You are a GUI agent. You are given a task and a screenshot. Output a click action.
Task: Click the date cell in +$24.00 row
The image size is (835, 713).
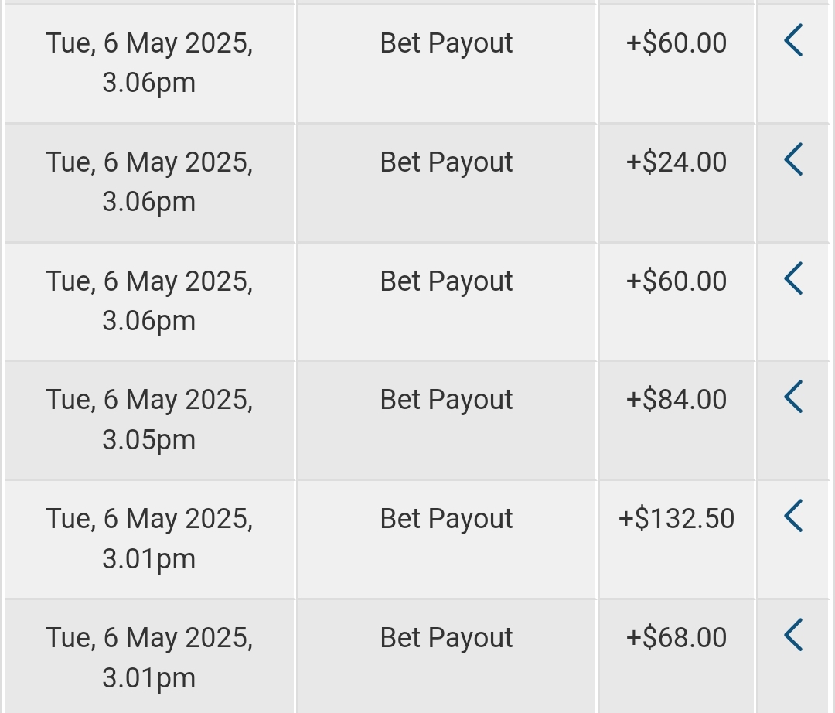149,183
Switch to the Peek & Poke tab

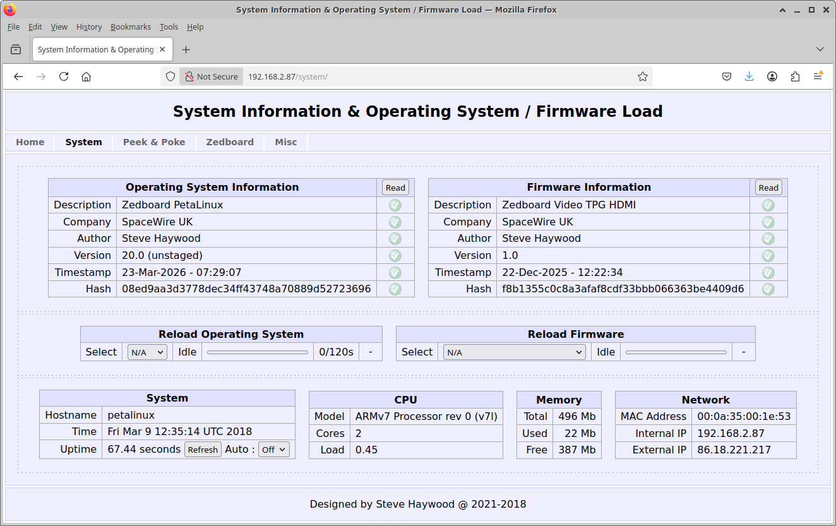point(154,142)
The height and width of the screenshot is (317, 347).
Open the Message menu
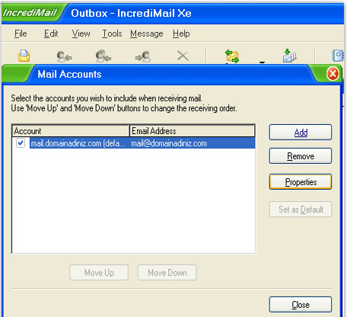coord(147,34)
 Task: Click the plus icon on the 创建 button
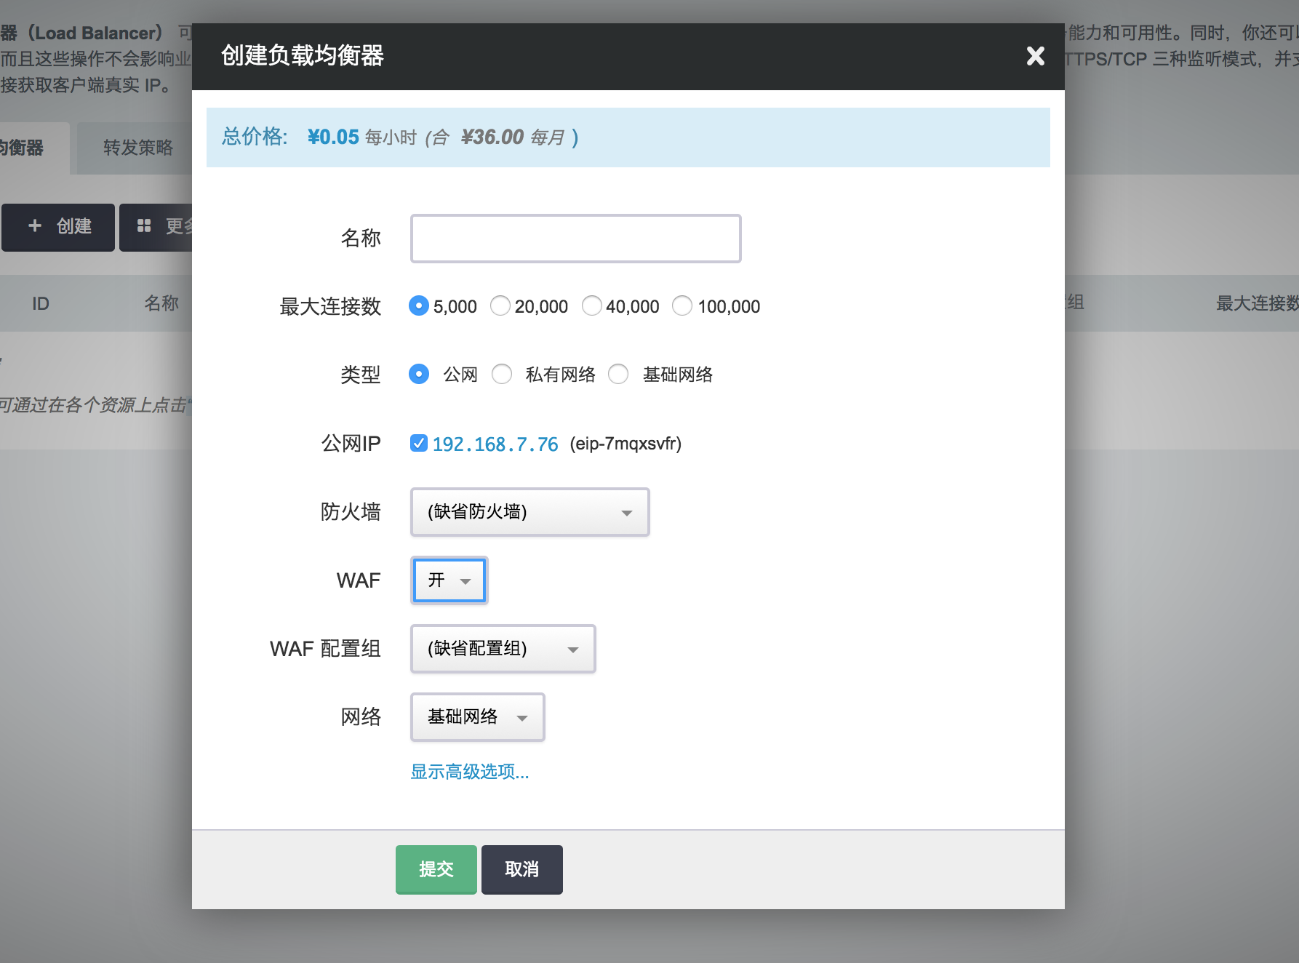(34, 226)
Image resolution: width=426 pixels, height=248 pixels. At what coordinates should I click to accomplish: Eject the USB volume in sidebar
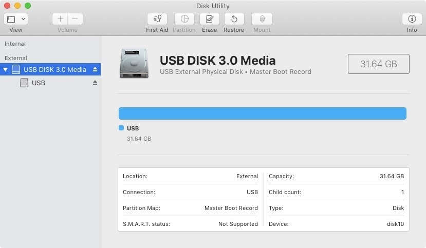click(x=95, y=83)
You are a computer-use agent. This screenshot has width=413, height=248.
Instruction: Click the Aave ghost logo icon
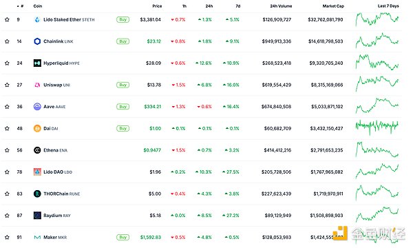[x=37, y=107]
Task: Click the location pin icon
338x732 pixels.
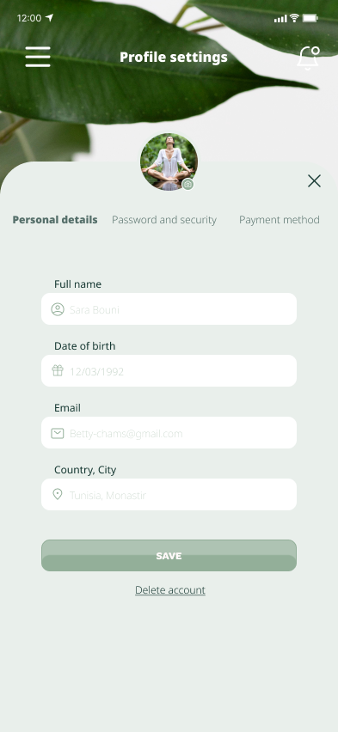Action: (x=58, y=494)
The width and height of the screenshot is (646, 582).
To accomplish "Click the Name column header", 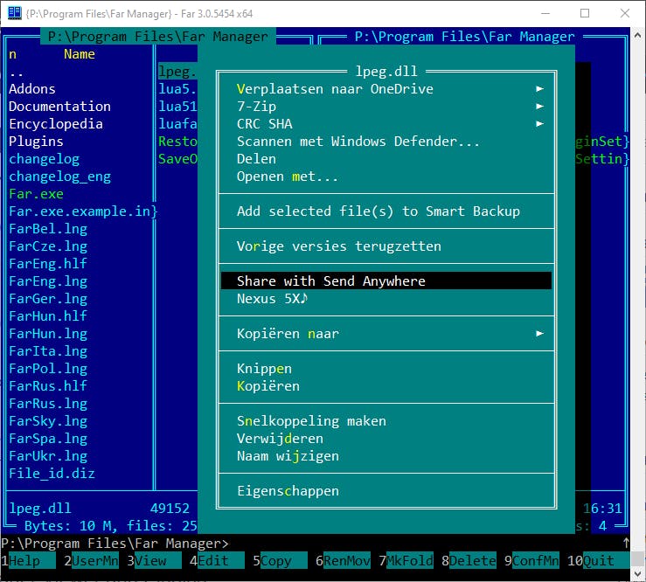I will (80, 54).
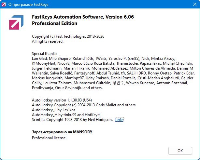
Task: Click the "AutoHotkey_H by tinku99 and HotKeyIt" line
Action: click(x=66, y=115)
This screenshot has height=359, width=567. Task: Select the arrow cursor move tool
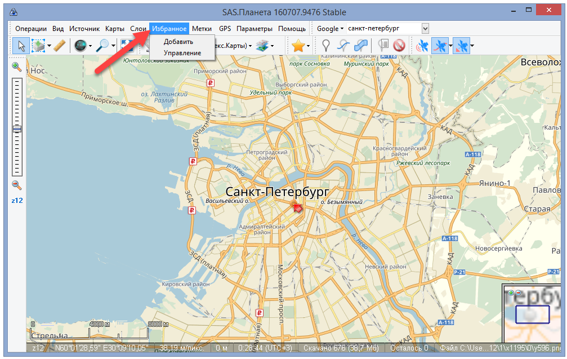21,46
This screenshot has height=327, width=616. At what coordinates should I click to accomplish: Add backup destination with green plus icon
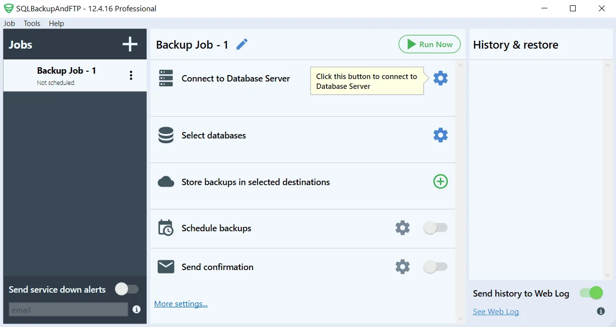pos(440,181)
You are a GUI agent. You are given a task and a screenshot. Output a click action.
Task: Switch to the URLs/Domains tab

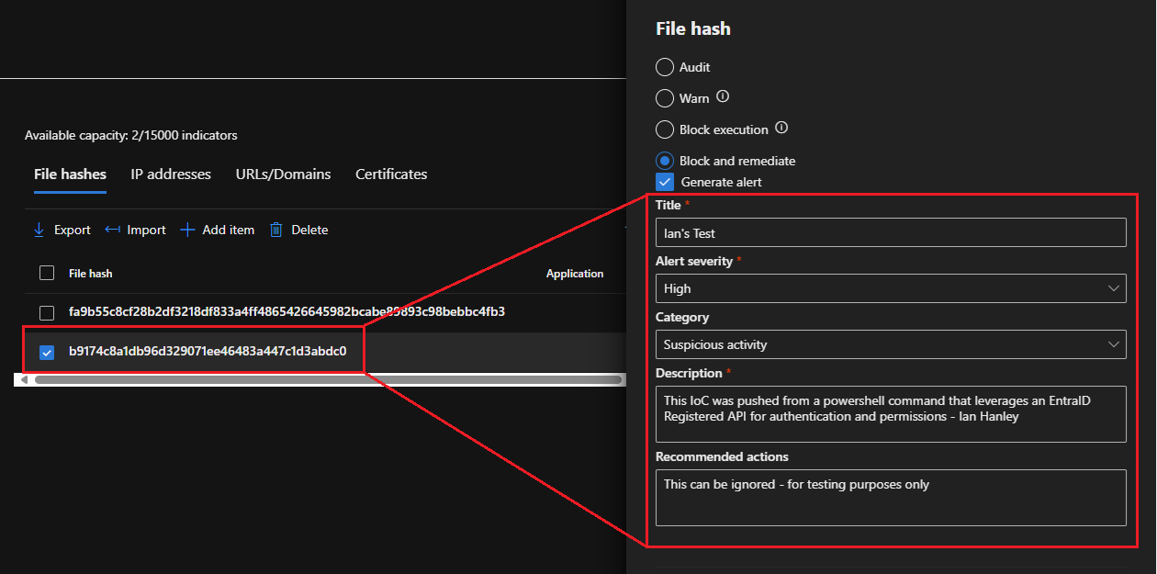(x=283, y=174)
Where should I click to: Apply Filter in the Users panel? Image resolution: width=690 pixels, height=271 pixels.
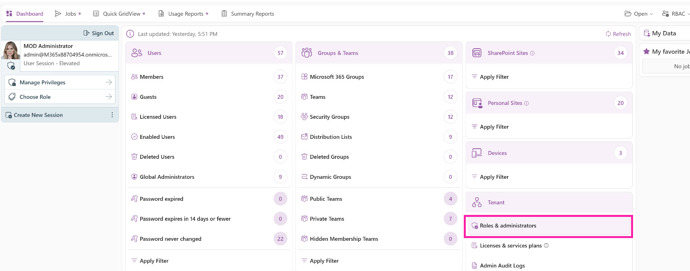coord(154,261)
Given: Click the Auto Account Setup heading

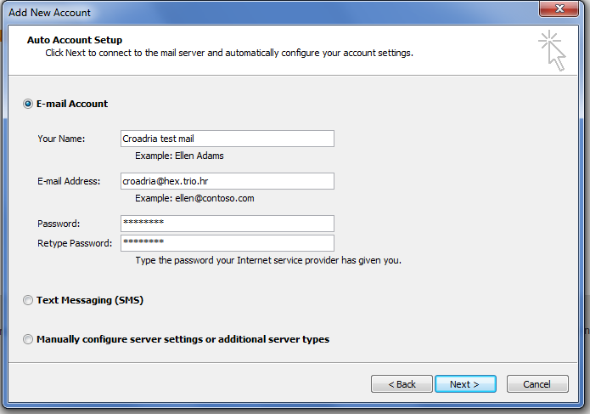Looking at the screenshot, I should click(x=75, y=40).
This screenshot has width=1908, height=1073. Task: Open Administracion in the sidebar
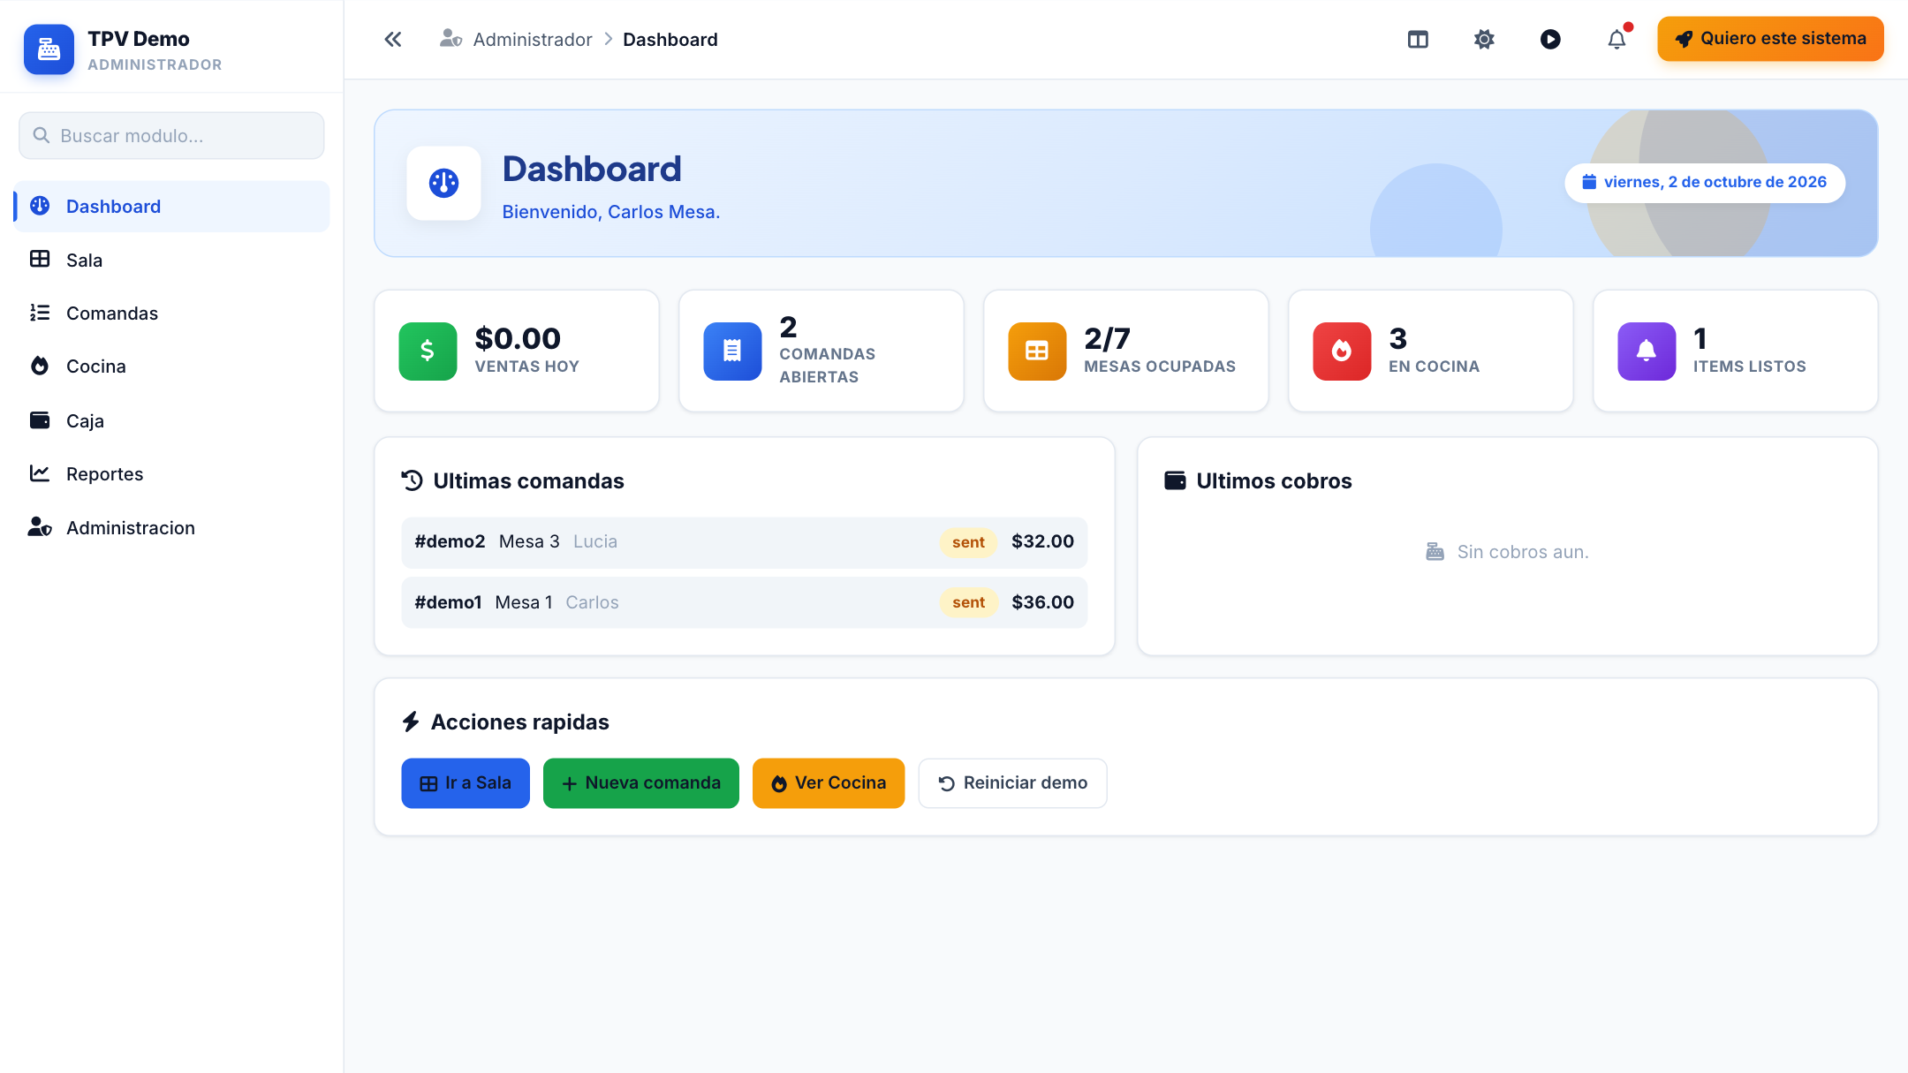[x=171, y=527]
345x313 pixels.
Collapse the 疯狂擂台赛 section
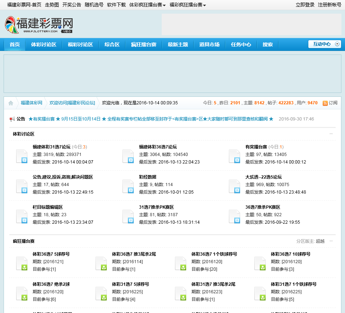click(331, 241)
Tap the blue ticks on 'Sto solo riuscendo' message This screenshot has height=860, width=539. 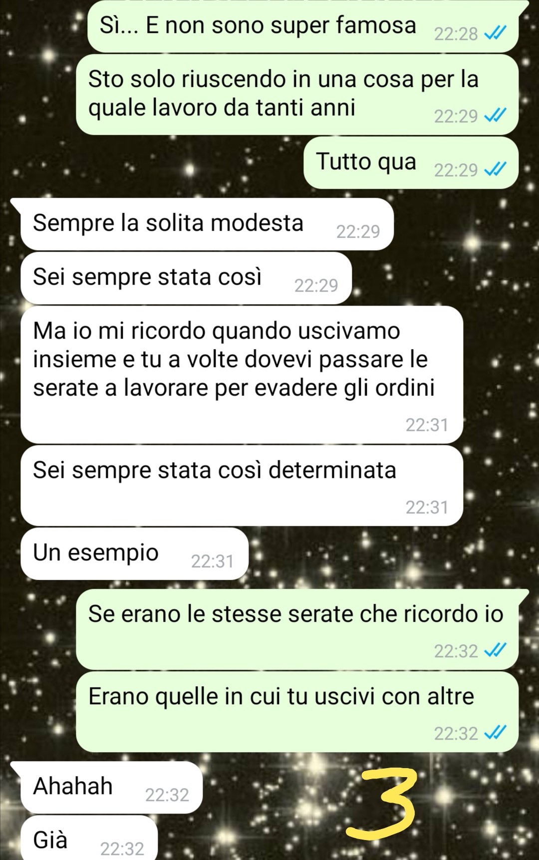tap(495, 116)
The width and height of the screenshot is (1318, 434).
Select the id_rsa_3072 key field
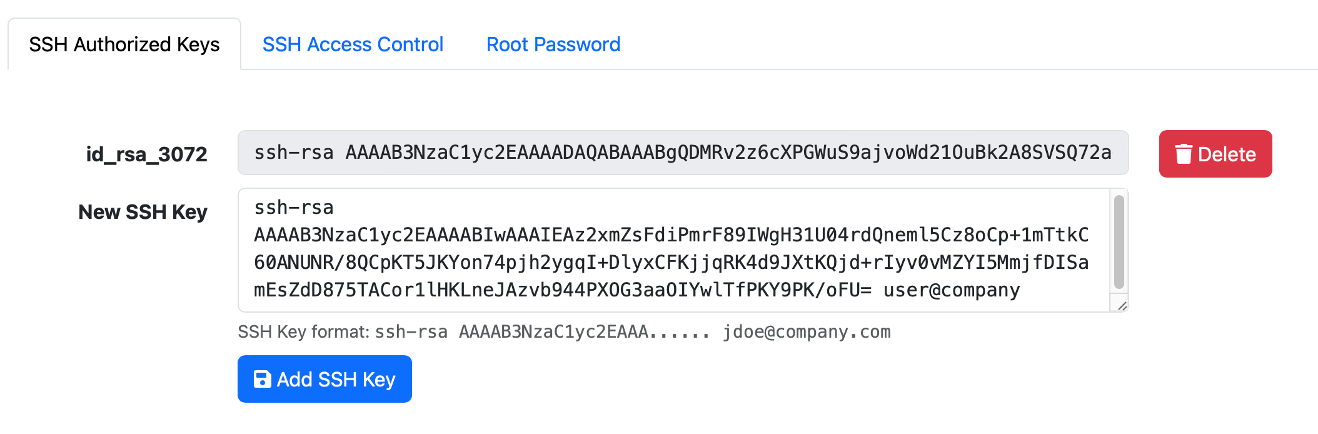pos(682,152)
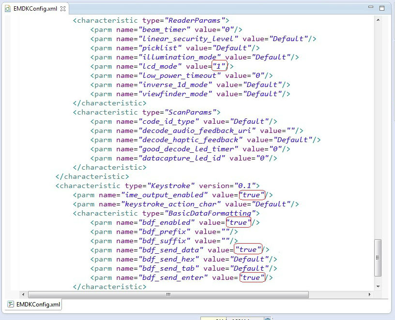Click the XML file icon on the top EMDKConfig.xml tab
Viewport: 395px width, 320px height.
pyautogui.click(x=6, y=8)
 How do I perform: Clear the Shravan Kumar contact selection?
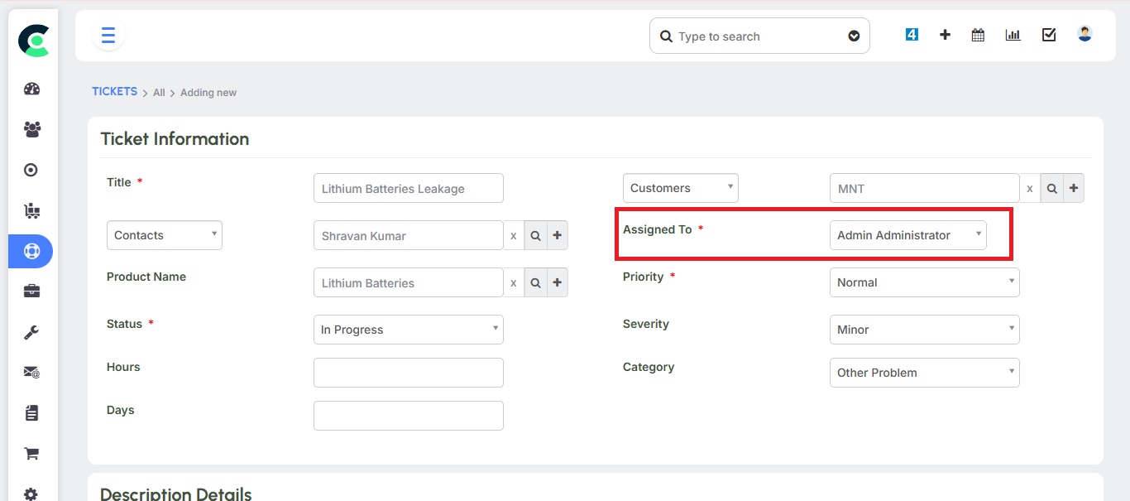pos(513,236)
□ □ □ □
ASSIGNMENT
Starting at the first line of the material, output exactly the lines up to and including the one with "You are a computer-use". Do not include the pictures.

RESULT FOR THIS TASK
You are a GUI agent. You are given a task and a screenshot. Output a click action.
Task: Click the date cell in +$24.00 row
The image size is (835, 713).
149,183
Switch to the Peek & Poke tab

point(154,142)
The height and width of the screenshot is (317, 347).
Open the Message menu
coord(147,34)
 Task: Click the plus icon on the 创建 button
(34, 226)
Image resolution: width=426 pixels, height=248 pixels. At what coordinates should I click to accomplish: Eject the USB volume in sidebar
click(x=95, y=83)
You are a computer-use agent. This screenshot has width=413, height=248.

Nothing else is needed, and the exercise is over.